Pursuing a life in the ministry makes for a good story, as does living on a farm, as Carrie Underwood proved last week. Both those candidates had good voices, yes, but so did more than a dozen others this week who made it through to Hollywood, yet didn't have their auditions shown on TV.

A New Orleans candidate named Michael had a great story. His parents, both singers, had met when his mother had stormed out of the club she had been working at, seeking a new job at the very club where her husband-to-be was working. And Michael, a large fellow, was incredibly polite and friendly to the judges, choosing the great song "Do You Know What It Means to Miss New Orleans?"
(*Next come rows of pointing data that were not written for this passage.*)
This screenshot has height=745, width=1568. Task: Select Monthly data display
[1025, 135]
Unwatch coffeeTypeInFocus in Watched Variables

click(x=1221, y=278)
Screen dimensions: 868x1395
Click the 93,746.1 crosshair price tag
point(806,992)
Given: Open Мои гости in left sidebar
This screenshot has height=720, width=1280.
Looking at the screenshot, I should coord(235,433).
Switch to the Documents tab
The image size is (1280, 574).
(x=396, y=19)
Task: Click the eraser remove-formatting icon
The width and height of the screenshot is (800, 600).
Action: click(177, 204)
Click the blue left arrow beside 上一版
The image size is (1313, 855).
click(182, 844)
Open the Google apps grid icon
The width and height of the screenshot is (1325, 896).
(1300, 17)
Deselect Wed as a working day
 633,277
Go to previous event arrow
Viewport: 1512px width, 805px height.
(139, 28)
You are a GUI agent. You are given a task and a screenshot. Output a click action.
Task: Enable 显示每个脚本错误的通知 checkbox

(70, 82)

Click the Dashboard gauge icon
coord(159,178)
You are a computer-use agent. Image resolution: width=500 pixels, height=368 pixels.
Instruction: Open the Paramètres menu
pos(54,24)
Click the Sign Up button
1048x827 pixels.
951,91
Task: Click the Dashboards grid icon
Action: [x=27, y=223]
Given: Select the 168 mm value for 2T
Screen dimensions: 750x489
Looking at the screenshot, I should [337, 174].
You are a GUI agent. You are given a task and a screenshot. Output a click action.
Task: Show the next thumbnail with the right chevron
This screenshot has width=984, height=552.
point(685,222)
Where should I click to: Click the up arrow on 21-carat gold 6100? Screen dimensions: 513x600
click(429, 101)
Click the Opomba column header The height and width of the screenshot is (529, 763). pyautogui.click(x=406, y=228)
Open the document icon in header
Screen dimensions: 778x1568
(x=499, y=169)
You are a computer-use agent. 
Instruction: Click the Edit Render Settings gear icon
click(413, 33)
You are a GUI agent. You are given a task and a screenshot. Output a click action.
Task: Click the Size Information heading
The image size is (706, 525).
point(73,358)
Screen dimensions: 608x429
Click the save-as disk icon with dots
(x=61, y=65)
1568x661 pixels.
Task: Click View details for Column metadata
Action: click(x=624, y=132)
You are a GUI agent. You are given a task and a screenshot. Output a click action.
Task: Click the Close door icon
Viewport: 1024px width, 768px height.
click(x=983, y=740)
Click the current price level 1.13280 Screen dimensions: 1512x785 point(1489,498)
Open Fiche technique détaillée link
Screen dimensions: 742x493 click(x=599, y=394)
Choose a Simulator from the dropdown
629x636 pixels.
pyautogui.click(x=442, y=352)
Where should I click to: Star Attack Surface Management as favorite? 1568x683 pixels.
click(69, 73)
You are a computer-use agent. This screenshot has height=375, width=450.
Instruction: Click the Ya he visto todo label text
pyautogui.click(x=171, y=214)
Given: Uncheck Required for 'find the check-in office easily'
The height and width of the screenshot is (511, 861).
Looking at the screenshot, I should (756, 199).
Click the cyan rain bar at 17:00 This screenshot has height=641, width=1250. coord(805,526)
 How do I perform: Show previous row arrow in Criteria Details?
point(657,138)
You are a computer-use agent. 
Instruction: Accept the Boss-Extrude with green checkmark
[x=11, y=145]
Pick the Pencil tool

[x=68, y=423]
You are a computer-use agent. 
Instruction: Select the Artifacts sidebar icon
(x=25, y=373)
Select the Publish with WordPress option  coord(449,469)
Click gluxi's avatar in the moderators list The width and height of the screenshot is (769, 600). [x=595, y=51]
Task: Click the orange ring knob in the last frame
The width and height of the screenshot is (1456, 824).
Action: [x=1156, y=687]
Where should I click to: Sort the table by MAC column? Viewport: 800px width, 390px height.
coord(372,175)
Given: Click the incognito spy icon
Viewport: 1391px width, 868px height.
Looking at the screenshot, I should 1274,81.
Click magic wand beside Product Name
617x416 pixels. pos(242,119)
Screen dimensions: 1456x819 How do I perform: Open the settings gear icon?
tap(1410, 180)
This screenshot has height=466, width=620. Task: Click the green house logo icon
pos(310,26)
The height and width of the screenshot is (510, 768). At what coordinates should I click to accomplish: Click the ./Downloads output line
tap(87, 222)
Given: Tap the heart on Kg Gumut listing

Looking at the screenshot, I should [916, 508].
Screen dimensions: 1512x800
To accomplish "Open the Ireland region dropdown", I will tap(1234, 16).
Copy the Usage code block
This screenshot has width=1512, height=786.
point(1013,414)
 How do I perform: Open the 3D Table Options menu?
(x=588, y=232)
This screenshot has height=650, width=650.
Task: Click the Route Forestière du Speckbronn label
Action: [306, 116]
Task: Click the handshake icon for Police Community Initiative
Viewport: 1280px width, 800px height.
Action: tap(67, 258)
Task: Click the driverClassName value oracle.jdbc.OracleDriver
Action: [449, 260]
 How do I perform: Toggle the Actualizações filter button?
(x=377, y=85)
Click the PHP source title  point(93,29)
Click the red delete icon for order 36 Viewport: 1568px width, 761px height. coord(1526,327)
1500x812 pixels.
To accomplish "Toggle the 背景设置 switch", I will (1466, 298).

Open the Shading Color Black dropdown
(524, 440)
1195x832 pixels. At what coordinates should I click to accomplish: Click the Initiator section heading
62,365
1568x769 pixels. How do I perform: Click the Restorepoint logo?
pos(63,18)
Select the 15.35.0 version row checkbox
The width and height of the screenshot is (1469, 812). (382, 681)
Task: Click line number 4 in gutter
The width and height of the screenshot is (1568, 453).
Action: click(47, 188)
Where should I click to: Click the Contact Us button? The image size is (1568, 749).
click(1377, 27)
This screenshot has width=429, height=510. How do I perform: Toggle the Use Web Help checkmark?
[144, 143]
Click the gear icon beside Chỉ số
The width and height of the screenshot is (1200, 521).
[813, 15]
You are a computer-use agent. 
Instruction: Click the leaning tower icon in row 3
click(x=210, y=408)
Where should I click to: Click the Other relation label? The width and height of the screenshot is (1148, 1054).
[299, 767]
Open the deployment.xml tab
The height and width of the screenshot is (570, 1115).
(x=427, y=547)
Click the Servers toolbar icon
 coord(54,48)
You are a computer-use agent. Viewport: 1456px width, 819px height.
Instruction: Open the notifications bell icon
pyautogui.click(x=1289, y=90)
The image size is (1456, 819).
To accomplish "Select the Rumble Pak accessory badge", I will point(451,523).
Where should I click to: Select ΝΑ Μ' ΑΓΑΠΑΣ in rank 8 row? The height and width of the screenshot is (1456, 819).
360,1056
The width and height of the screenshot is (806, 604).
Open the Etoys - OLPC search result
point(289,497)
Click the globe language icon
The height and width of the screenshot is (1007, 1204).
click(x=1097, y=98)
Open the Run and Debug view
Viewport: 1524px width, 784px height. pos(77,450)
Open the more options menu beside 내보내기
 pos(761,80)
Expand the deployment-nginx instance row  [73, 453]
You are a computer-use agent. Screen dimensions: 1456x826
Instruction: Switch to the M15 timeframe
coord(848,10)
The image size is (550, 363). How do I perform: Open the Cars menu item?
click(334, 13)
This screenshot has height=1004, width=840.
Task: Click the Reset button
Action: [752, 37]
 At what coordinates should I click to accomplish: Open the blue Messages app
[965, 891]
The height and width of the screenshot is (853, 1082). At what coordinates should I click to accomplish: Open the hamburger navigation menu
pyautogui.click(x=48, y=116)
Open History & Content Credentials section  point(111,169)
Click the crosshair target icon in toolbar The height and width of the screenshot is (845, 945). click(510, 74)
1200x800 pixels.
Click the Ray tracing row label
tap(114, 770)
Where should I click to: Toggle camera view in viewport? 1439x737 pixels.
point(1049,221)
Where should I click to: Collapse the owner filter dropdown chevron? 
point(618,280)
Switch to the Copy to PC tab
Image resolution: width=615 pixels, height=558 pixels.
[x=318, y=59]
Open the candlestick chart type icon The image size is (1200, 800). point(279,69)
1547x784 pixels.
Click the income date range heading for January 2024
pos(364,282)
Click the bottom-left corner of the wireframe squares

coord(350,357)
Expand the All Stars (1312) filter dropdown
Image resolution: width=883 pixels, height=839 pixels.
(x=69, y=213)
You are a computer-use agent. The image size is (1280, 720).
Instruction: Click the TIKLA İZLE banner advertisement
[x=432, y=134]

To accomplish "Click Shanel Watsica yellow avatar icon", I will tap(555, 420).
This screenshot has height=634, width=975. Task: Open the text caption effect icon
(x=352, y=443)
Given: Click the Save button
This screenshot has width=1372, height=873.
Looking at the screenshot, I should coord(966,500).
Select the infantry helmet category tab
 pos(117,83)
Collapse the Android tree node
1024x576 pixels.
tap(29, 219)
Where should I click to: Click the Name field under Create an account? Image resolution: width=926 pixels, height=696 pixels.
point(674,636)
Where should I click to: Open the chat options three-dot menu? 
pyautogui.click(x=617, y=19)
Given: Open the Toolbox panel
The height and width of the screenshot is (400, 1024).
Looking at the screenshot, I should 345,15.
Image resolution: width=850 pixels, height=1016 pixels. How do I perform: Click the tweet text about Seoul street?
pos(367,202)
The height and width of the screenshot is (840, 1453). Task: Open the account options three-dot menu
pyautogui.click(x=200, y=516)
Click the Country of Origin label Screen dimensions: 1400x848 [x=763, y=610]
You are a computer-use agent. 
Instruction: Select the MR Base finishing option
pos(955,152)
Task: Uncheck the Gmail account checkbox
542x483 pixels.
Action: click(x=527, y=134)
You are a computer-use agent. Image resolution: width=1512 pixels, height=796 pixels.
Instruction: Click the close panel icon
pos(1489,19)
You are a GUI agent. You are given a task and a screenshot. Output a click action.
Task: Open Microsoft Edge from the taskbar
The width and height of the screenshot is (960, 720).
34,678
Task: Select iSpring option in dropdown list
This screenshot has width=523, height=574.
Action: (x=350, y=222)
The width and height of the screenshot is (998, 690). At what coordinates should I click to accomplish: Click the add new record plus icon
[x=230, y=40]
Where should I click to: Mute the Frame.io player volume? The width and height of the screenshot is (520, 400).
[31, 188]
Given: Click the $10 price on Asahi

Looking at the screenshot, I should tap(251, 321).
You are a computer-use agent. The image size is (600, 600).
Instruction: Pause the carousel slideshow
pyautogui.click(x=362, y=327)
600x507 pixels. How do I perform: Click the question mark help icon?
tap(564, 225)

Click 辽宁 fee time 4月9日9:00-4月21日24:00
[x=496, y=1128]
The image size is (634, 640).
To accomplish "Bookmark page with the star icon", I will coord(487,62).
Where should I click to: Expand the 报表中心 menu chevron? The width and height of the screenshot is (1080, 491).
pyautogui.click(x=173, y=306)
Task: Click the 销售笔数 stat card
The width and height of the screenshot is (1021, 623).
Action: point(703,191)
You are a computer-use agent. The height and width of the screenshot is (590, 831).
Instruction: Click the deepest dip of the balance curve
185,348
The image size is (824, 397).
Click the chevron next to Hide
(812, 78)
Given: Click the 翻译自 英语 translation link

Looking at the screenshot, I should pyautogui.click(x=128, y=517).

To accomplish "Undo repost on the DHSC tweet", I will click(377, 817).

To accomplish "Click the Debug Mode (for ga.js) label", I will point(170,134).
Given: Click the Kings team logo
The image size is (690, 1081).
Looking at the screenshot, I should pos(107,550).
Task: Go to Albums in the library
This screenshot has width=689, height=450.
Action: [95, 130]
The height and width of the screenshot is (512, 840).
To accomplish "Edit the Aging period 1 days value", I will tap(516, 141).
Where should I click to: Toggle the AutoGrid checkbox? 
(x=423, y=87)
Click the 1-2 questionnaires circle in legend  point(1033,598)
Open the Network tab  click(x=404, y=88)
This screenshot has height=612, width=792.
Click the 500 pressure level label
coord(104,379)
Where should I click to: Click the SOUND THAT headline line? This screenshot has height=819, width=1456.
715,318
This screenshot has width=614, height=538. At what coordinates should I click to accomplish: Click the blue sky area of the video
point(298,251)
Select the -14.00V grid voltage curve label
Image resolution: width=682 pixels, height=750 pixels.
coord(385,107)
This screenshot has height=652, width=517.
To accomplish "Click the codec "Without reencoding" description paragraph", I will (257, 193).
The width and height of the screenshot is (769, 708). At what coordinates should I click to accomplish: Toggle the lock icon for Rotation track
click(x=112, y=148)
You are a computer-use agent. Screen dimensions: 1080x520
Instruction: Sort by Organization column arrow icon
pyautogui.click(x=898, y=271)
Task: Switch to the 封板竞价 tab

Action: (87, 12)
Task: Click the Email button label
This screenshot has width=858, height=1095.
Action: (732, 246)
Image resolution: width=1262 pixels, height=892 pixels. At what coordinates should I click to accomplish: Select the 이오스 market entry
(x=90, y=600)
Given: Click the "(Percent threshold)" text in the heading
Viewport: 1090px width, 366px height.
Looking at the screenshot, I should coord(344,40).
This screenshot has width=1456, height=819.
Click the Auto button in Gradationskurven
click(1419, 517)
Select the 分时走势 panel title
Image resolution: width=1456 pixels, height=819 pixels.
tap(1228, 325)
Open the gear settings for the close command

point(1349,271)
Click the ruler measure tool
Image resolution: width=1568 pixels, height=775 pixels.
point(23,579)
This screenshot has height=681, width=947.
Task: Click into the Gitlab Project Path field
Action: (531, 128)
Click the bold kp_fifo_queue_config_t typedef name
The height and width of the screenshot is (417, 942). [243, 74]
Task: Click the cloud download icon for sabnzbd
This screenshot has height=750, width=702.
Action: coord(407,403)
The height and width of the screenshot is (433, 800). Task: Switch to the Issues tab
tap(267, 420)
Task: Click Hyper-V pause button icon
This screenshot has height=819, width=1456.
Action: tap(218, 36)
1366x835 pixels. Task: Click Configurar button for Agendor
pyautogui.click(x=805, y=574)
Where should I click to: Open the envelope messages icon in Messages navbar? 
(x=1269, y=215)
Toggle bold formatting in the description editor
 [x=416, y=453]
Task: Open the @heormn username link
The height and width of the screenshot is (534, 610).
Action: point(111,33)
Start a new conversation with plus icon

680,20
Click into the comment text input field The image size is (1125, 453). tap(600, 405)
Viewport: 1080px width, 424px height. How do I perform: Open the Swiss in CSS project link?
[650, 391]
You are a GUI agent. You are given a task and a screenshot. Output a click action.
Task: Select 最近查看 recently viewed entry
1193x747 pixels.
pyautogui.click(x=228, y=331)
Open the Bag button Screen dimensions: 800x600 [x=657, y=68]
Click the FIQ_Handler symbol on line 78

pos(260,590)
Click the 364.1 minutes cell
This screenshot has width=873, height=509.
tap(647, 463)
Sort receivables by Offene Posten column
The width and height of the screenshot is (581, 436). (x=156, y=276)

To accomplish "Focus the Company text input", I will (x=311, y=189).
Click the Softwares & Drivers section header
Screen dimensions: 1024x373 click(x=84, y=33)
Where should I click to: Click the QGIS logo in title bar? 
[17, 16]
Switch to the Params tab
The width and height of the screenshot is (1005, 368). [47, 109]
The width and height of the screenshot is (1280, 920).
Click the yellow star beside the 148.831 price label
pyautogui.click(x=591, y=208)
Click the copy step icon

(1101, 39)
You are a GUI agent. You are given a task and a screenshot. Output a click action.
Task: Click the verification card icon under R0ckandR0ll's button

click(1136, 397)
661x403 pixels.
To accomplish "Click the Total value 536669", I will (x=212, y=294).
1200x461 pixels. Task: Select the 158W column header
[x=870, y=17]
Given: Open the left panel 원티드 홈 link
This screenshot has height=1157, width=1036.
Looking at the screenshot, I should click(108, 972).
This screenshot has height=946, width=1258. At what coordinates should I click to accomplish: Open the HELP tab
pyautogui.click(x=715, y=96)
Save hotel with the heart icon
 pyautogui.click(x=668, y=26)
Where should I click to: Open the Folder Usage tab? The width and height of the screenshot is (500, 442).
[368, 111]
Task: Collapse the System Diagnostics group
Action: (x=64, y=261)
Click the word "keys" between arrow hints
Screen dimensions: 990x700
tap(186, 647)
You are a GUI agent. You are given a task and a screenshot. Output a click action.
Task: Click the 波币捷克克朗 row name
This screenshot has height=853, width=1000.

He kind of shouted the words, the volume veering as if a small child had hold of a volume knob and was spinning it from left to right with abandon. But neither Paula nor Randy could hear this, apparently, or maybe Michael's charm had them swayed. Against Simon's wishes, they put him through.

In addition to being polite and personable, Michael is a large fellow, built along the Ruben Studdard mode. That's acceptable for a male contestant on "Idol." But even a few extra pounds on a female contestant are grounds for dismissal.

Just ask the goofy, pink-clad triplets who sang last week. Simon bluntly told them they were all overweight. OK, but their problem was not the weight, but that they were trying to dress in the "Idol" sexy looker mold, and the weight was no help to them. Oddly, not one of them called Simon out when he mentioned the weight problem, never pointing out that Ruben had won the whole thing with more than a few extra pounds.

One singer on Tuesday night's show, dreadlocked David Brown, had the shyness and strong religious background the show loves, but more than that, he had a solid, soaring voice.

"The real ones, they don't need to do nothing but sing," said Randy Jackson in his endorsement of Brown. But longtime "Idol" watchers know that's about as untrue as a statement can get.